Some participants also emphasize the need to focus more holistically on the client’s well-being, and health, independent of weight. Recently, weight-neutral interventions have been developed as an alternative to the traditional weight-loss treatment. Current limited evidence suggests that weight-neutral programs are less effective to achieve weight loss, however, more effective to improve intuitive eating and reduce bulimic symptoms [7, 16].

In Denmark, health professionals, including dieticians, are recommended by the health authorities to assess a client’s needs through an interview during their initial meeting. This interview considers the client’s daily life, functional ability, health condition, risk factors, and motivation [17]. In line with this, participants underscore the need to tailor interventions based on the client’s motivation, needs, and resources. However, this study also suggests that LED/VLED is not being presented as a standard treatment option. Thus, the initiative to incorporate LED/VLED in treatment may depend on the client’s initiative.

It is evident that some of the perceived barriers for utilizing LED/VLED extend beyond short-term weight loss, encompassing issues related to long-term sustainability. Among UK dieticians, adherence (weight maintenance) was reported as a key barrier (57.6%) in line with our findings. However, contradictory to our findings, cost (price) was rated as the most important barrier among UK dieticians (66.1%), and risk of eating disorders as the third most important [8]. In the present sample, participants reported the risk of developing an eating disorder as the second most important barrier for utilizing LED/VLED. However, in a recent meta-analysis on this topic, authors found a decline in binge eating symptoms from pre- to post measurements in all included studies. Likewise, no studies reported aggravation in disordered eating symptoms throughout the interventions [18] underlining the importance of supervised interventions as potentially counteractive in aggravation of eating disorder risk factors. Nevertheless, future weight loss programs should address eating disorder issues, and prevention programs should strive towards a dual focus on obesity and eating disorder prevention [19]. Implementation of a brief screening tool to identify symptoms of eating disorders may be helpful to deliver an effective and secure weight loss treatment with LED/VLED.
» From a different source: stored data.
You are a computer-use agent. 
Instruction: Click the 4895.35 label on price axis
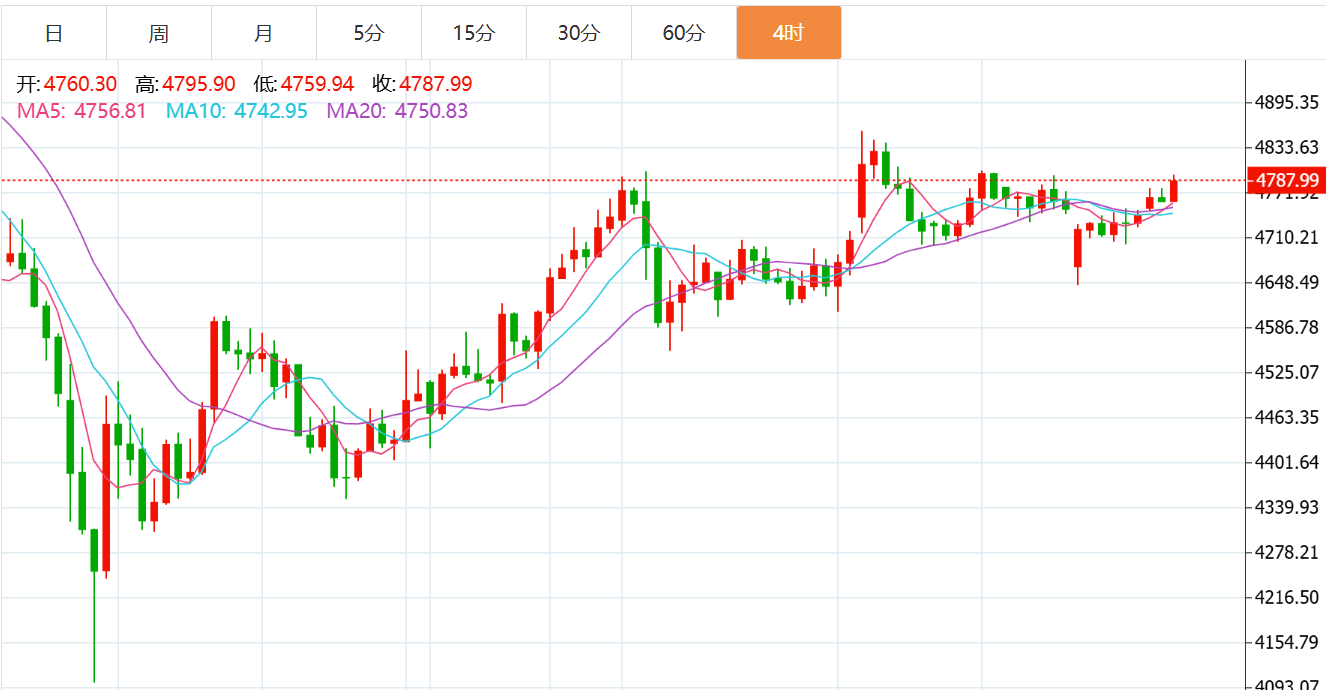pos(1287,102)

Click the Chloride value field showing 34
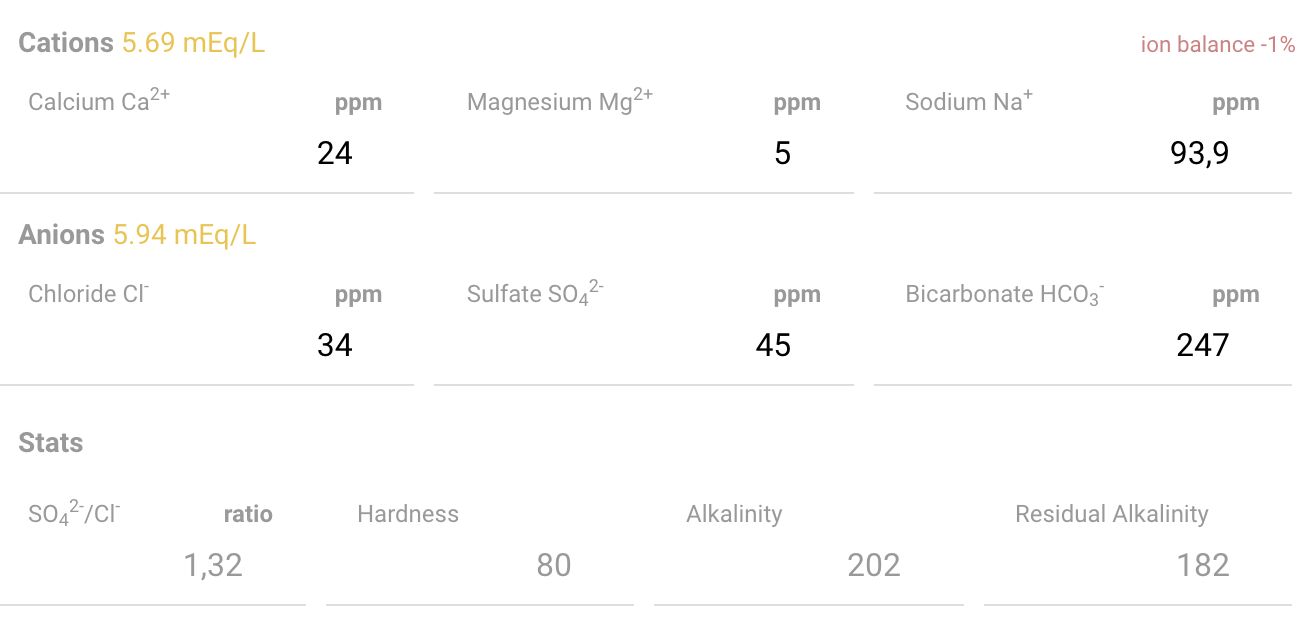pyautogui.click(x=206, y=345)

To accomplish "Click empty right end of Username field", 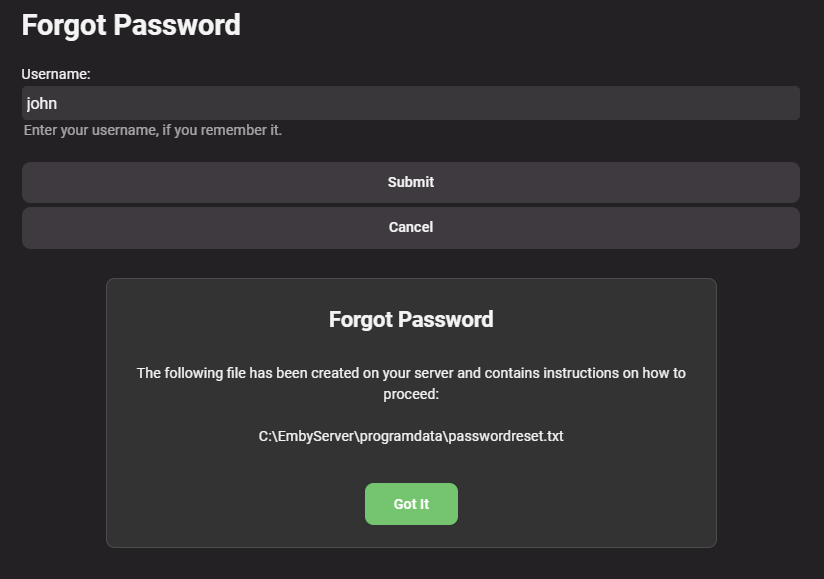I will point(700,103).
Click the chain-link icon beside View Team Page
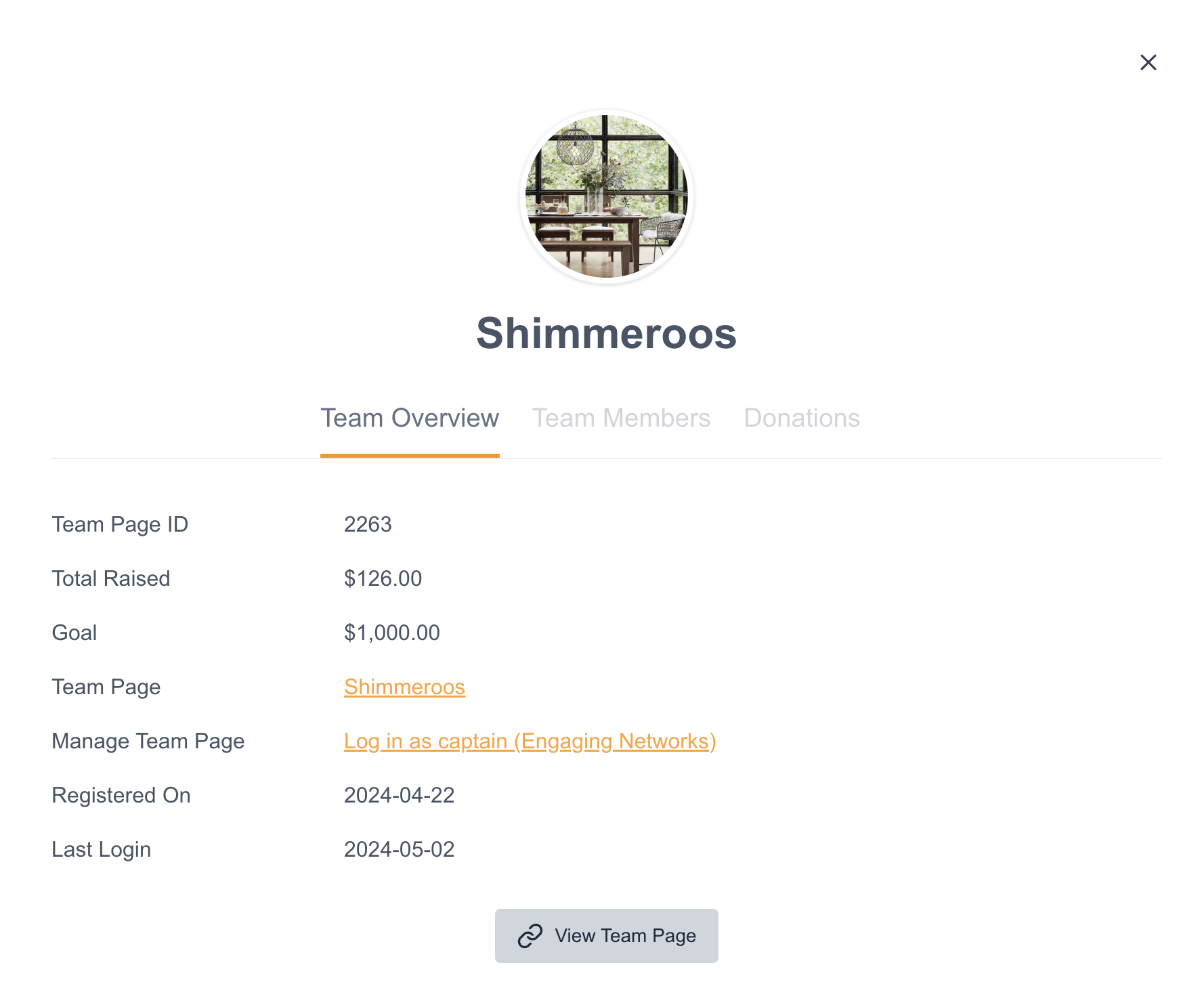Screen dimensions: 1204x982 (530, 935)
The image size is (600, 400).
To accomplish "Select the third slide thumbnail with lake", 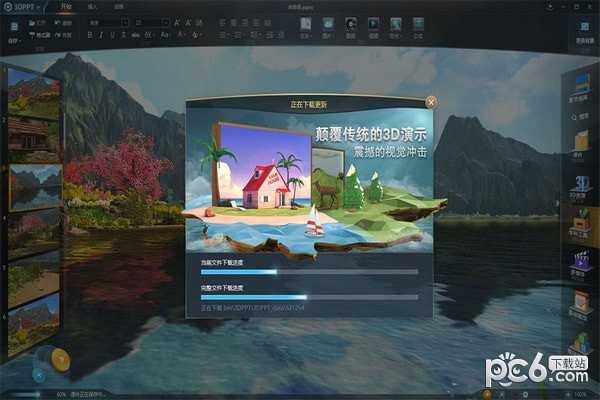I will click(34, 185).
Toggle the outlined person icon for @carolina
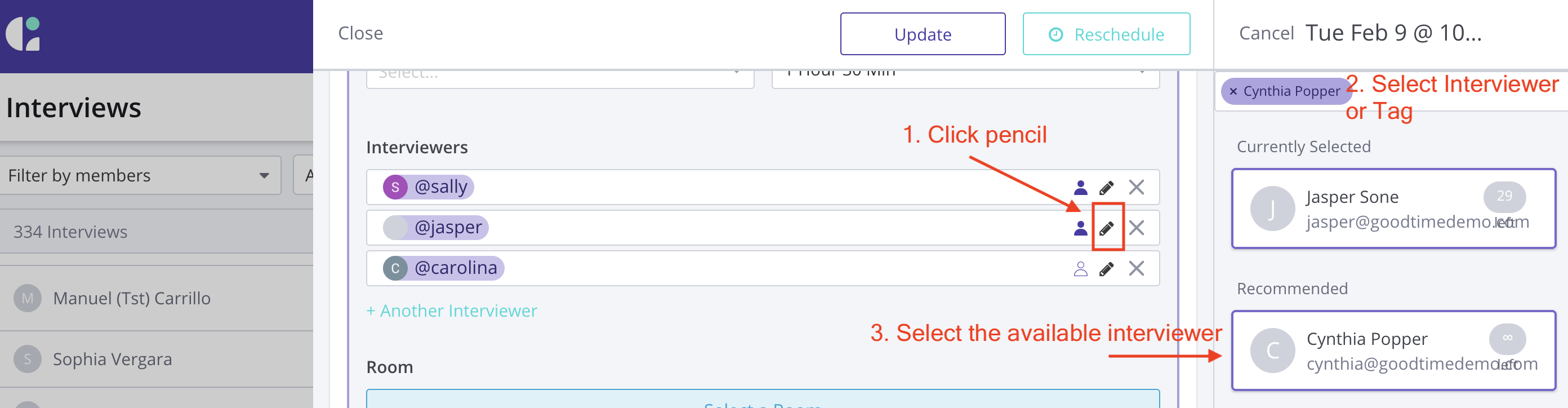 1080,269
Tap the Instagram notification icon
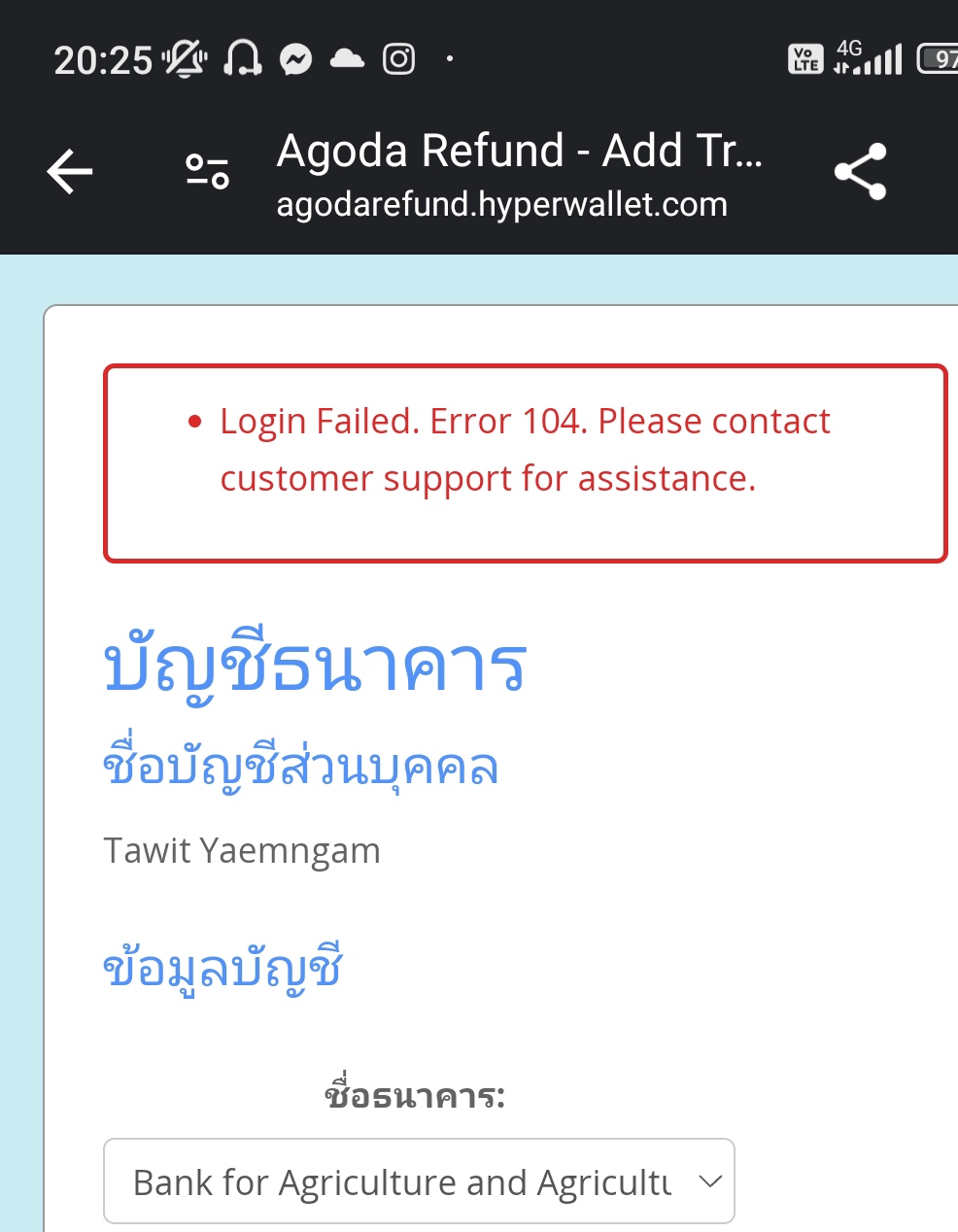The width and height of the screenshot is (958, 1232). [398, 59]
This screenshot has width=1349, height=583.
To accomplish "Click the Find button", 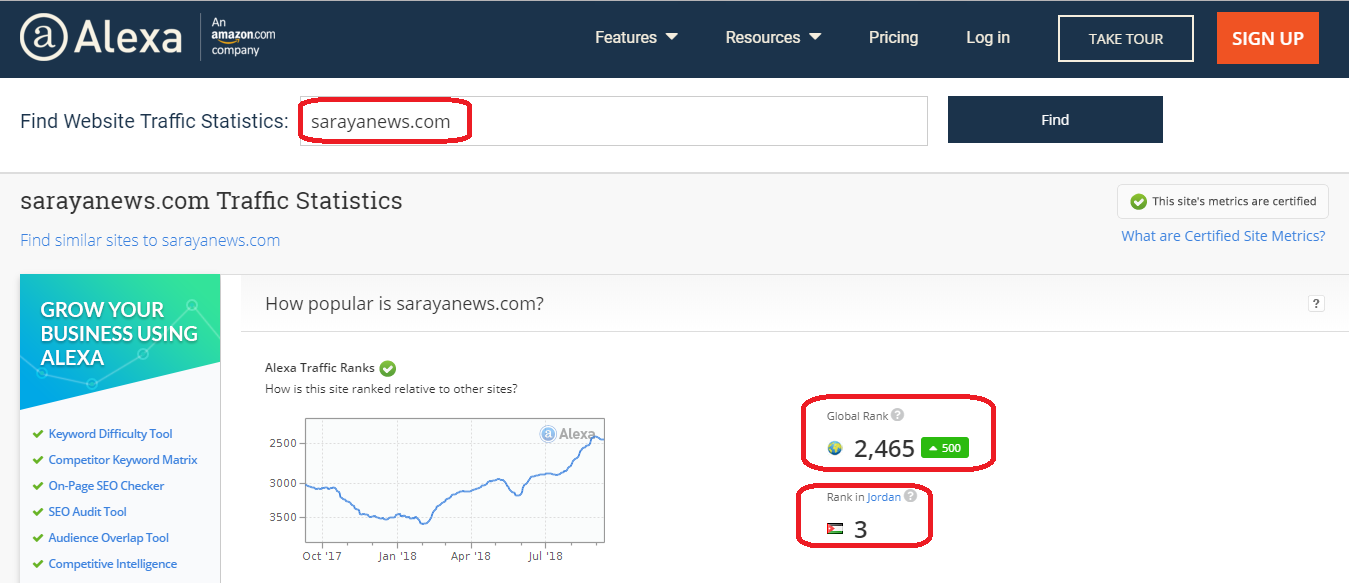I will (1055, 120).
The present study has some limitations (1) a limited response rate and a small group of participants using LED/VLED, (2) not all questions allowed open-ended answers, which would have deepened our understanding of the utilization, attitudes, and experiences towards LED/VLED, and (3) due to its cross-sectional design, it only allows for the reporting of associations and trends at a single time point. Thus the results may not be generalizable to other populations and countries. However, this study provides valuable insights into why LED/VLED is underused among dieticians.

Conclusion

Further education and collaborative efforts to address concerns, enhance practical experience, and integrate LED/VLED more effectively into the overall treatment of severe obesity is needed. Patient-centered care, individualized assessments, and a nuanced understanding of LED/VLED should be emphasized in future interventions and educational initiatives. Moving forward, semi-structured interviews with clinical dieticians would provide valuable insights into current practice, utilization, and barriers towards using LED/VLED.